Class warfare plays well in a culture where citizens have become increasingly self-absorbed, and unconcerned about what transpires outside their immediate world.  Many Americans no longer believe that our country is exceptional.  Yet at the same time, they may feel that they, as individuals, are pretty amazing.  Hence, the selfie culture, where every happening becomes about them, where what matters most is their input, constantly expressed through ever increasing avenues of social media.

Yet while our society is becoming more diverse demographically, there is less toleration for diversity of thought.  Birds of a political feather tend to flock together and feed on mutual ideological reinforcement.  Opposing political viewpoints are rarely debated, and preferably avoided.  Nobody wants to hear opinions that differ from their own.  Unpleasantness could result. 

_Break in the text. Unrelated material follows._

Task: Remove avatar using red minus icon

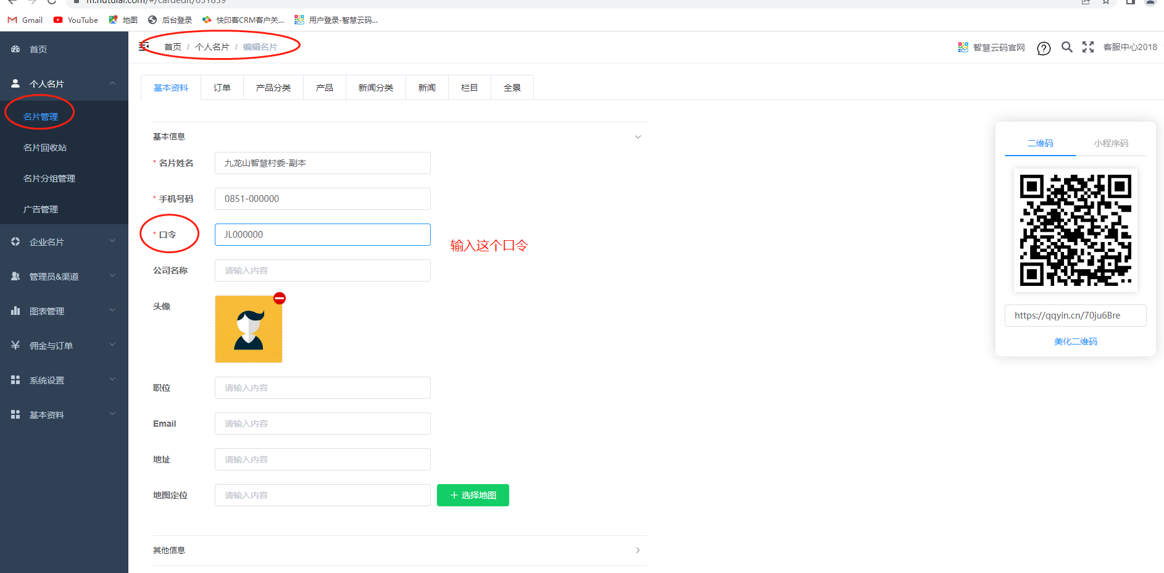Action: pos(280,298)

Minds fill up and close early when universities teach young people what to think rather than how to think.  As a result of political biases, each side has come to regard the other as unreasonable and even dangerous.  So it is easy for Hillary to make the case that Republicans lack heart, hate women, start wars, and even cause Amtrak train wrecks. 

We also live in a society that more than ever venerates celebrity, both good and bad.  Liberals rail against high-salaried CEOs but don’t begrudge entertainment or sports personalities for raking in the dough.  That’s because they are, after all, celebrities.  Our culture pretends to admire egalitarianism, yet we celebrate our elite.  If they err, we forgive them.  If they bend the rules, we still think their hearts are in the right place

Put simply, the Clintons have arrived at celebrity status, and they are treated accordingly, even if they hover above the law.  It apparently does not matter to some Americans that Hillary wiped her server clean, lied about Benghazi, falsified the contributions to the Clinton Foundation, charged outrageous personal fees for speeches, refused to answer questions from the press, and engaged in all the other hypocrisies perpetrated by the Clintons now and in the past.  Hill and Bill have joined the pantheon of celebrities, and that places them in a privileged category entirely, facts be damned.   

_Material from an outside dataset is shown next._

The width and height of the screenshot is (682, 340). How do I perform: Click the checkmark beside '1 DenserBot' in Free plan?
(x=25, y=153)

That is a big part of what worries so many Republicans.  It’s not that Hillary doesn’t have a glass jaw.  She does.  But the fear is that is that none of the jabs from GOP contenders will even reach it, much less cause it to crack.  For the time being, Hillary’s handlers have decided to keep that jaw shut.  They’re coddling their candidate under wraps.  Too much exposure to the elements is bad for her thin political skin.  For now, they are willing to let the dozen or so Republicans battle it out among themselves – to the death, they hope.

But here’s the deal.  Republicans simply cannot buy into Hillary’s inevitable election as president.  No matter how “celebrated” she is, especially by those yearning for a female president, Hillary can be beaten.  Remember this: in 2008, the presumption was that she would easily win the Democrat primary.  Then from out of left field came Barack Obama.  How did a relatively unknown challenger manage to beat Hillary?  Not just because he was black and charismatic and articulate.  Hillary, too, was a larger-than-life personality already back then, a former first lady and the darling of many liberals.  She was beaten in the primary because a significant segment of the Democrat party considered her unelectable.  She was regarded as too divisive a political figure. 

Isn’t she the same Hillary now as she was then?  Do we really suppose she has changed?  Has she done such an outstanding job in the Obama administration that she deserves a win?  There are still plenty of Americans who can’t stand her, and the challenge will be to offer them a better alternative and get them in droves to the polls.  

If we continue to gnaw on the bitter pill of Clinton’s inevitable victory, we are weakening our chances in 2016.  It is much too early – and far too debilitating – for feelings of pessimism to ripple through the Republican ranks.  Look at it this way: if we’re “afraid” now that Clinton will win, think of the far greater fear when she does.